This week as Venezuela shut down its border with Colombia, cargo trucks bringing perishable food sat in park on the highway. It was a perfect image to capture the state of affairs between Venezuela and Colombia: a standstill, with potential for spoiling.

For the last several years, Colombia's Alvaro Uribe has maintained a tricky alliance with both the U.S. and Venezuela, maintaining strong economic and diplomatic ties with both countries. While the U.S. continues funneling military aid to Colombia through Plan Colombia, Colombia has maintained a huge export business with a longtime adversary of the U.S. government, Venezuela. Chavez and Uribe’s friendship has paid off over the years, particularly when Chavez helped broker the release of dozens of FARC hostages back in 2003.
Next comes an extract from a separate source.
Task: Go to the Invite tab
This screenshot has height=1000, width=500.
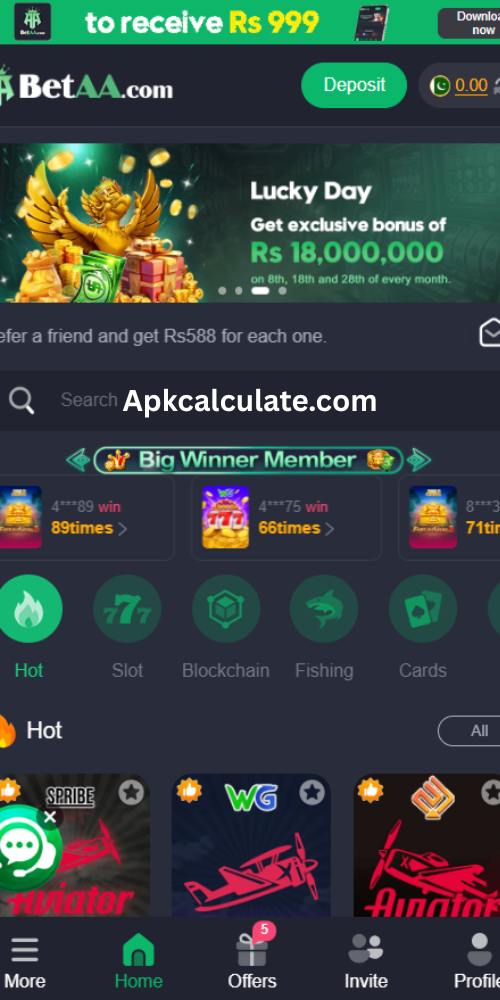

Yet the recent agreement by Colombia to allow seven of its military bases to be used by the U.S. for counternarcotics and antiterrorism operations has soured relations. As of this week, Venezuela has closed its borders for some Colombian exports, and Chavez has pulled his ambassador out of Bogota. Chavez has stated that he will "freeze" relations with Colombia, and that Venezuela is not dependent on the country for imports. In the wake of the report, the Colombian peso fell in value for the first time in a month, after having been the world’s best performing currency for four months.
 
However, even as Chavez says that Venezuela can survive without Colombia’s imports, the standoff seems like it would hurt his country much more than Colombia. Venezuela has been the main market for Colombia’s non-traditional exports in plastics, poultry, textiles, and other exports. In the first five months of ’09, Venezuela absorbed 33 percent of Colombia’s exports, followed by the U.S. taking in 19.6 percent. Analysts quoted by Bloomberg News stated that Venezuela would suffer in worsening food shortages, which would increase the country’s already high inflation and put more pressure on their deficit. Then there’s the effect on Venezuela’s petroleum industry. Venezuela looks to Colombia for imports of 300 million cubic feet of natural gas a day, and that gas is required for the country’s oil reservoirs to increase pressure and boost production, and as raw material for the petrochemical industry.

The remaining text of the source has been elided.